--- Passage shown ---
ARLINGTON, Texas (AP) - Losses - on the field and off it - are mounting for the Texas Rangers.
The Rangers dropped their third straight game Friday night, a 2-0 shutout to the Toronto Blue Jays that wasted an 11-strikeout, five-hit outing by Yu Darvish over eight innings. Texas managed only three singles against 23-year-old Blue Jays right-hander Drew Hutchison, who threw his first complete major league game.
Off the field, the Rangers plan to meet Saturday with injured left-hander Martin Perez, who’s facing the prospect of Tommy John surgery. Another left-handed starter, Matt Harrison, saw his comeback from two back surgeries last year halted this week after only four starts with the diagnosis of a back condition that could end his career.
At the same time, Texas’ typically potent offense is struggling. The Rangers went into Friday’s game ranked 10th in the American League in slugging percentage and 11th in runs. They have fallen six games behind first-place Oakland in the AL West and are just as close to last-place Houston.
“It’s in the back of our heads; it’s sad to see what’s happening to our pitching staff,” Rangers right fielder Alex Rios said. “This is an offense capable of doing a lot of damage. We haven’t quite gotten there yet.”
Melky Cabrera broke up a scoreless game in the eighth inning with a two-run double to give Hutchison (2-3) all the run support that he needed. Hutchison struck out six in earning his first victory since April 1.
Rangers manager Ron Washington said he isn’t getting impatient with his hitters, but is surprised they haven’t yet come around.
“Once you get close to the 100 (at-bats) mark, you figure you’ve seen enough pitches and you worked hard enough and things will fall into place,” Washington said. “But it hasn’t.”
Cabrera’s liner sailed just beyond the outstretched glove of Texas first baseman Mitch Moreland, scoring Erik Kratz and Anthony Gose.
Kratz and Gose each reached against Darvish (3-2) on infield bunts. The right-handed hitting Kratz bunted to third and beat an off-balance throw by Adrian Beltre. Gose, a left-handed hitter, drag bunted up the first-base line. Moreland’s throw to second baseman Rougned Odor covering first base wasn’t in time.
Darvish said through an interpreter that he was surprised by the first bunt but not by the second.
Darvish threw 116 pitches in his first start since throwing a one-hitter against Boston last Friday that Major League Baseball on Wednesday ruled was a two-hitter. He has thrown at least 116 pitches in four of his last five starts.
Darvish was working on six days’ rest because of a shuffling of the Rangers’ starting rotation after Perez experienced elbow pain in his start Saturday.
The first hit off Darvish came in the fifth inning, a leadoff single pulled to right field by Adam Lind.

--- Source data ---
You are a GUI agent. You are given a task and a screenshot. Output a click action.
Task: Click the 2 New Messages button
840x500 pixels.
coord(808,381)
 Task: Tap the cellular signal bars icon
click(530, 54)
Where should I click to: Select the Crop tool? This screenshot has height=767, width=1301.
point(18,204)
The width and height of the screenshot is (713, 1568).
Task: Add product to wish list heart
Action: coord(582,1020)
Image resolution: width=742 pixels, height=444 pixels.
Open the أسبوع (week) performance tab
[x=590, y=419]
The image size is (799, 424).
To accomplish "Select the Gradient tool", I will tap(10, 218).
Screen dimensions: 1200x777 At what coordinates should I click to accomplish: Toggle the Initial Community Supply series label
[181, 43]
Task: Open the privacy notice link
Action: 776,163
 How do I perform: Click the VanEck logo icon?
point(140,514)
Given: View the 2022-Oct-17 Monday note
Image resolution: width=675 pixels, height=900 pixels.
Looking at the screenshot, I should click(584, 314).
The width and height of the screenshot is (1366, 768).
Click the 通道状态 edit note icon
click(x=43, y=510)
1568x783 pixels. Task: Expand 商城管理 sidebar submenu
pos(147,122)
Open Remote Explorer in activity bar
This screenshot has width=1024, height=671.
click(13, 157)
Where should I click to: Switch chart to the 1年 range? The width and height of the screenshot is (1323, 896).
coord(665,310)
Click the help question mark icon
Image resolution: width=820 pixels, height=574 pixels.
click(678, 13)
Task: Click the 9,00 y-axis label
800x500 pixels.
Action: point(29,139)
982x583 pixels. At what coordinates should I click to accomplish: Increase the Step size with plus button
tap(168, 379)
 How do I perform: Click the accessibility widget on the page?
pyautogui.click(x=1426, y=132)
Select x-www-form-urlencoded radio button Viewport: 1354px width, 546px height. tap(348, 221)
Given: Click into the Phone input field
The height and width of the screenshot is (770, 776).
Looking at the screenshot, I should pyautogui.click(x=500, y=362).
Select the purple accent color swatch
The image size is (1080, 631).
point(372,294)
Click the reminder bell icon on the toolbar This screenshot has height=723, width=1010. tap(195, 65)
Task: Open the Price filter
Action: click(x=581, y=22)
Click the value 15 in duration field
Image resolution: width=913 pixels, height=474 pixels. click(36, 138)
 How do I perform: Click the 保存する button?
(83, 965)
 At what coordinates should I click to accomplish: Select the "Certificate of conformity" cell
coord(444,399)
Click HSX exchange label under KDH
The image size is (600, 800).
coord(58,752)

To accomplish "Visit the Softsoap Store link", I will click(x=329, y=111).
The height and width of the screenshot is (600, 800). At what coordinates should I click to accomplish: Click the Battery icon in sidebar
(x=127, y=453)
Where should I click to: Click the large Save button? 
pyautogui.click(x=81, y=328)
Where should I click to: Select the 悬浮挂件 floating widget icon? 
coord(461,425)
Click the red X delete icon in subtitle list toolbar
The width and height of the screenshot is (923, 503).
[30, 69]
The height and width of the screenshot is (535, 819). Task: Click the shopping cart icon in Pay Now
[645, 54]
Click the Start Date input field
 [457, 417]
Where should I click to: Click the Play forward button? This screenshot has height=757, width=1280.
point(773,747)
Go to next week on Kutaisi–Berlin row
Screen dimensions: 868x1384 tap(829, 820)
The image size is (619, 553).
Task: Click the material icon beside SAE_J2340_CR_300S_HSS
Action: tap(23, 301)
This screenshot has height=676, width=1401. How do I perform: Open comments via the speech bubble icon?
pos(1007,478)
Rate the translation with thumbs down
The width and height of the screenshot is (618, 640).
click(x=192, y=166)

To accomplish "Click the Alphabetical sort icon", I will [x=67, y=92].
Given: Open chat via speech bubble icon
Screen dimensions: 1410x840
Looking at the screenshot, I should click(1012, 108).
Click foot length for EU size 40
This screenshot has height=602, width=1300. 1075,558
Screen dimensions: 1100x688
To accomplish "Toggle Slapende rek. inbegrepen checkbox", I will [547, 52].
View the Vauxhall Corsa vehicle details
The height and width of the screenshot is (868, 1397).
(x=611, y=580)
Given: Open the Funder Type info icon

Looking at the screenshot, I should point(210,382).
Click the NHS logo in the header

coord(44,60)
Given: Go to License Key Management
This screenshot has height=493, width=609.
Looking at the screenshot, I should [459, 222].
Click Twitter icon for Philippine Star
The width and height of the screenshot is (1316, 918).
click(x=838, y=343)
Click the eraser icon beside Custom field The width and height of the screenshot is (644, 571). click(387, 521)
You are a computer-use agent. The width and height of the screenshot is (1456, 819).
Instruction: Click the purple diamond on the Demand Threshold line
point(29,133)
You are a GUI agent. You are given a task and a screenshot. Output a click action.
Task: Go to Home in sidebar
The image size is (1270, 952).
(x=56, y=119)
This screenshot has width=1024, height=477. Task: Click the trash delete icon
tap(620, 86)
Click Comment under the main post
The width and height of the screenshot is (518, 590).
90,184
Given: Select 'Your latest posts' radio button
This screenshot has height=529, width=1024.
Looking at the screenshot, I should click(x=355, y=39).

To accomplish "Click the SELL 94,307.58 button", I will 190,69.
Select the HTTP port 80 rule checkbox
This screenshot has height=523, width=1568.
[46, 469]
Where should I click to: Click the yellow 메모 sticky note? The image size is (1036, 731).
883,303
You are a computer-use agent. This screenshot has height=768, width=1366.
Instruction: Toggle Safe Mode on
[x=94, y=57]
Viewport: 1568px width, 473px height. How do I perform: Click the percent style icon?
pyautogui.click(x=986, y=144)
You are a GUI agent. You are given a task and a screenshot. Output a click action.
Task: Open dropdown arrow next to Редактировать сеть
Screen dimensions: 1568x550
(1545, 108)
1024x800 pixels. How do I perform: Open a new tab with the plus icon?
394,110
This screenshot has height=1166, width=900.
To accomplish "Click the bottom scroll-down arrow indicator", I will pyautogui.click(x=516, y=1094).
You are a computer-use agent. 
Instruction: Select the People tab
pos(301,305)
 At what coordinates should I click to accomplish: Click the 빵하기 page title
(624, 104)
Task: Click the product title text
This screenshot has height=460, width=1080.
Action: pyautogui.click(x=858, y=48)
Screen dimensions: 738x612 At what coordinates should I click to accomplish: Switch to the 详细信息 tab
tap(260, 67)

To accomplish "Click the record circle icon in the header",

--- Instructions for the task ---
Write out the part of the Rangers game report that runs from "Rangers manager Ron" to "and Anthony Gose.", copying it word for word.

--- Task answer ---
Rangers manager Ron Washington said he isn’t getting impatient with his hitters, but is surprised they haven’t yet come around.
“Once you get close to the 100 (at-bats) mark, you figure you’ve seen enough pitches and you worked hard enough and things will fall into place,” Washington said. “But it hasn’t.”
Cabrera’s liner sailed just beyond the outstretched glove of Texas first baseman Mitch Moreland, scoring Erik Kratz and Anthony Gose.